Through the propagation of myths and misinformation (“trimming the ends will make your hair grow”), the hair industry has kept us hairless for years – and the popularity of weaves has made our condition worse. Why not fall in love with your hair and experience the hair you were born to love? Being African American does NOT mean you cannot grow your hair past your shoulders. African American hair AKA “dry” hair grows at the same rate as other ethnicities.

The key to increasing your hair length is to reduce breakage. All women, regardless of race, have a cuticle and a cortex. The key difference is the presence of curls/kinks. These curls/kinks impact how the sebum (natural moisturizer produced by the skin) travels down the hair shaft. The sebum quantity produced in people of African origin is actually thought to be higher than in Caucasians. Caucasian hair tends to distribute the oil better down the hair shaft, which actually makes hair of African origin oilier at the scalp while Caucasian hair is oilier down the shaft. Our hair thrives on moisture and oils, and when it receives this moisture, it is less prone to dryness and breakage. To obtain length, it is important to invest in quality products that help reduce and eliminate breakage.

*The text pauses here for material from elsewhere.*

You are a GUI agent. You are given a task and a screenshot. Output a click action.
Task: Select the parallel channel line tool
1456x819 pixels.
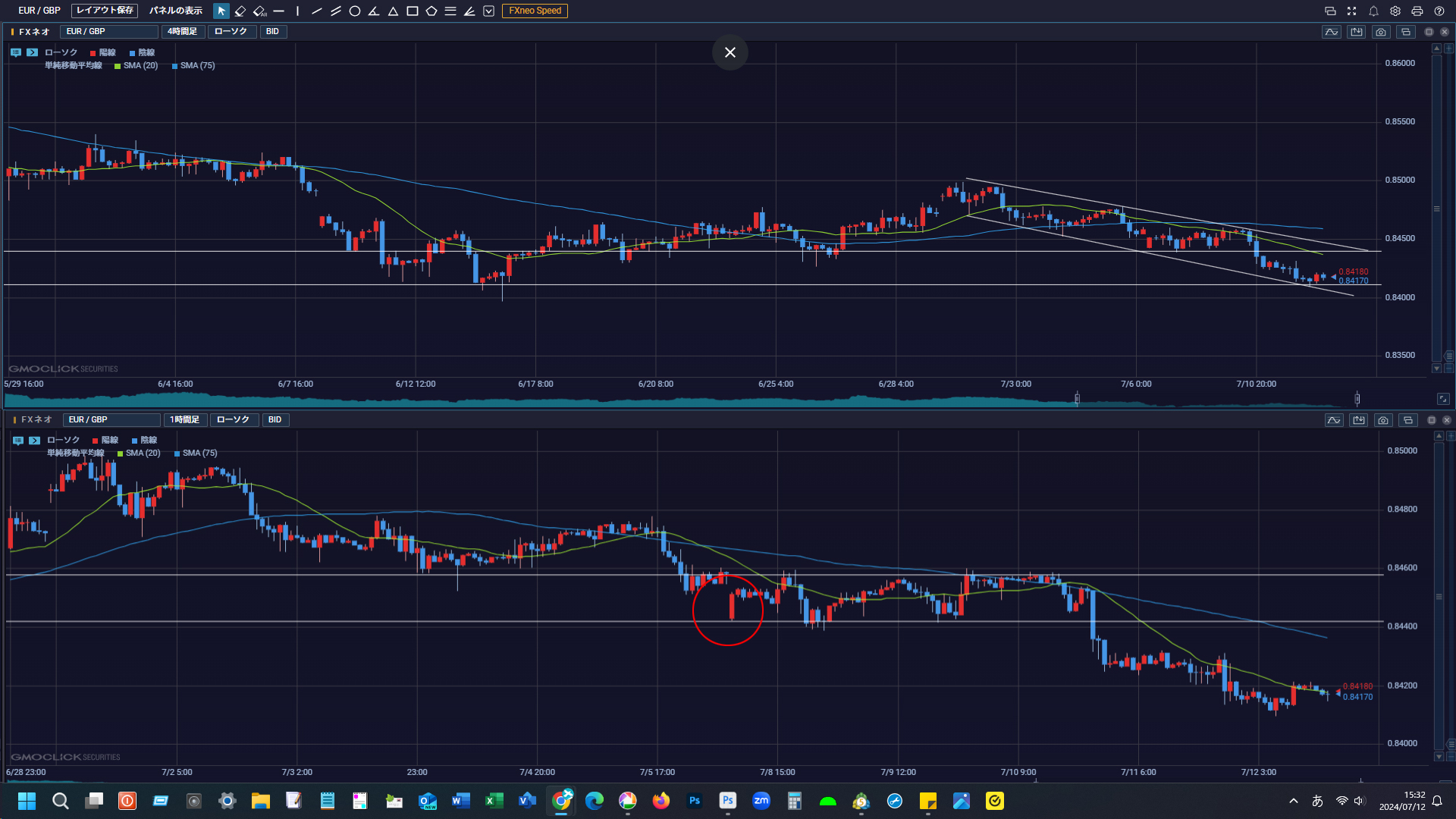coord(335,11)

Wearing a weave is a sure way to get a totally new look without subjecting your natural hair to a cut or instant color change, but have you considered the damaging effects that these two processes are causing your scalp and natural tresses? The results are far from pretty.  A new study has found that weaves and braids contribute to a type of permanent hair loss known as central centrifugal cicatricle alopecia or CCCA, a form of baldness that begins at the crown of the head and leads to scarring. This permanent hair loss appears to be common among African American women.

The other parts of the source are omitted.